§ **Source information**:
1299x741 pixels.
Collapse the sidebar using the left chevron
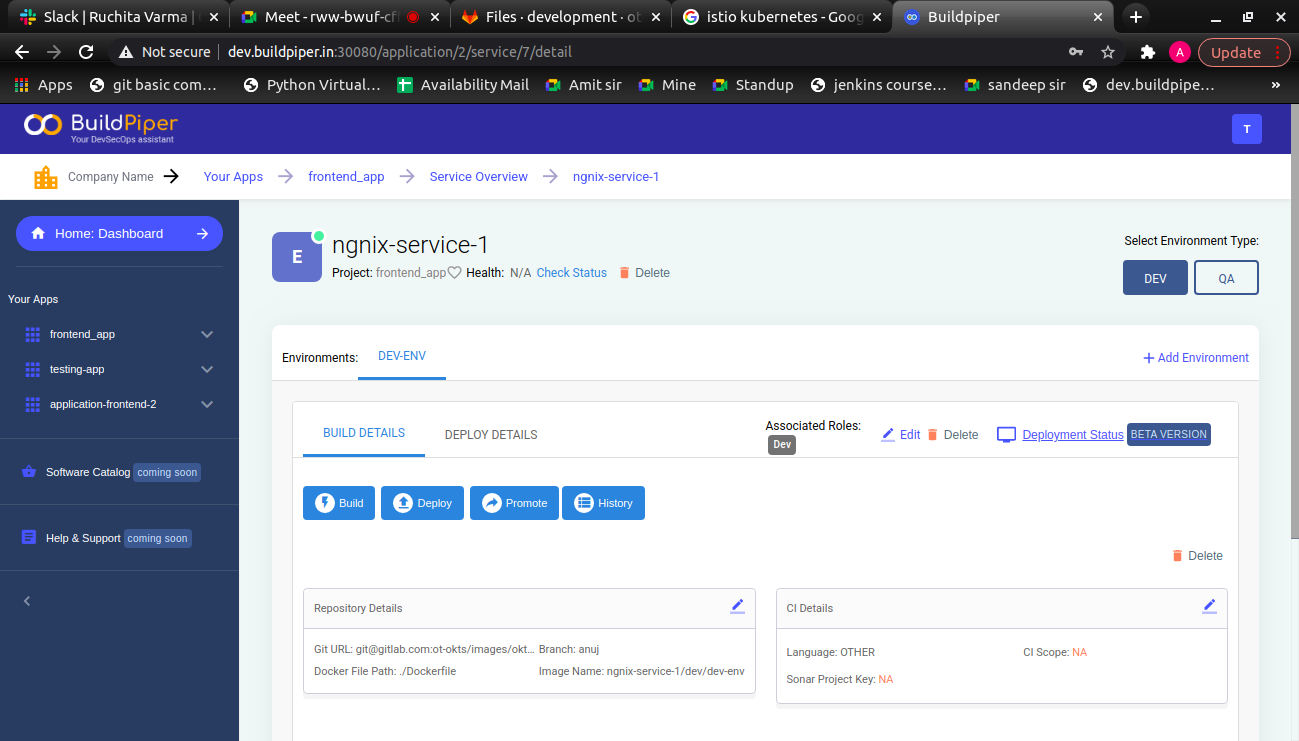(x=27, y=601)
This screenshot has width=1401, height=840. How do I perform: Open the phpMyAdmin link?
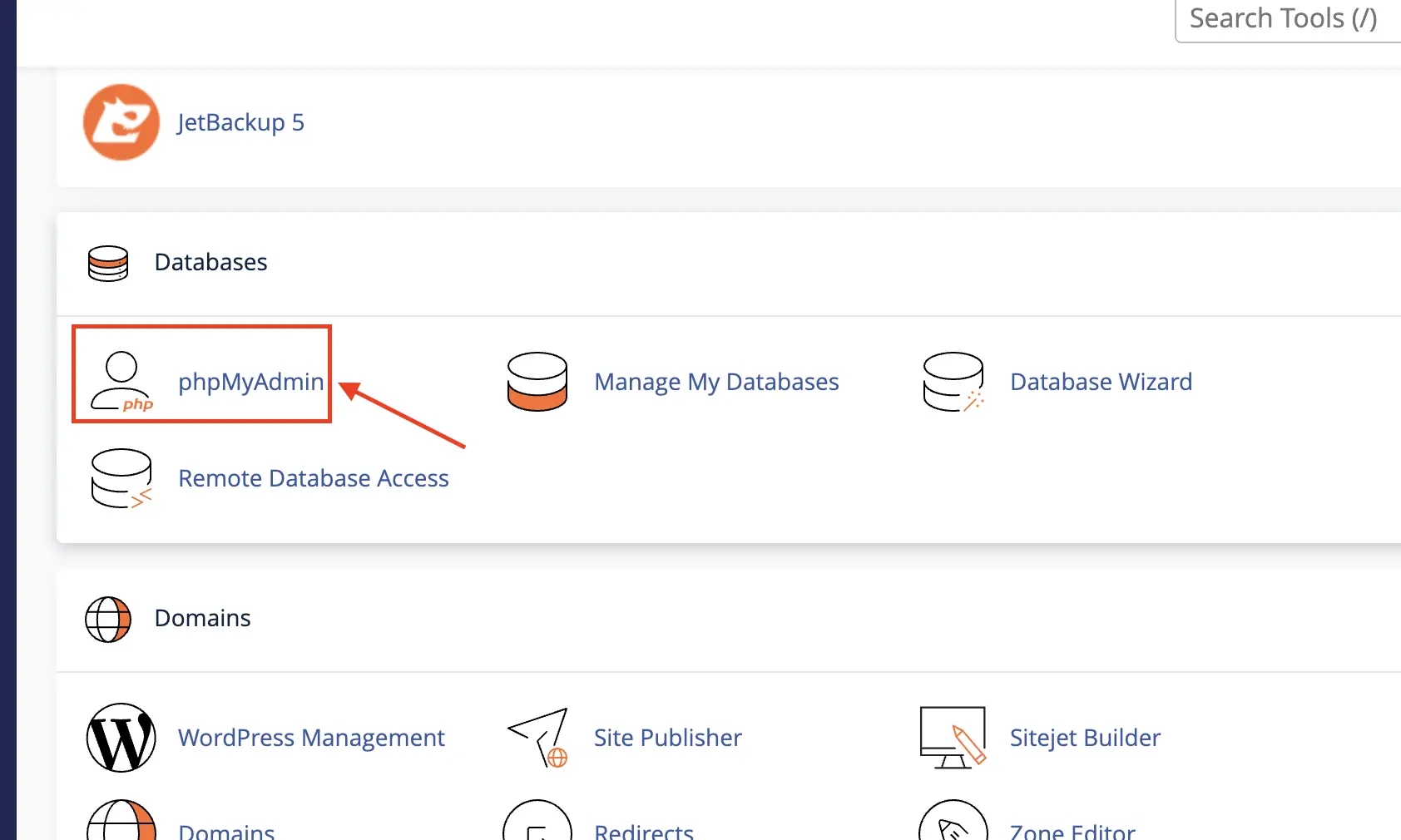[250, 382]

§ **What you will do**: Lines from the one that contains "Collapse the sidebar using the left chevron" to the final line of the material are the whole answer. Reproduce them word for word and skip the pictures.

§ **Answer to this exercise**:
Collapse the sidebar using the left chevron
(x=27, y=601)
This screenshot has width=1401, height=840. How do I perform: Open the phpMyAdmin link?
[250, 382]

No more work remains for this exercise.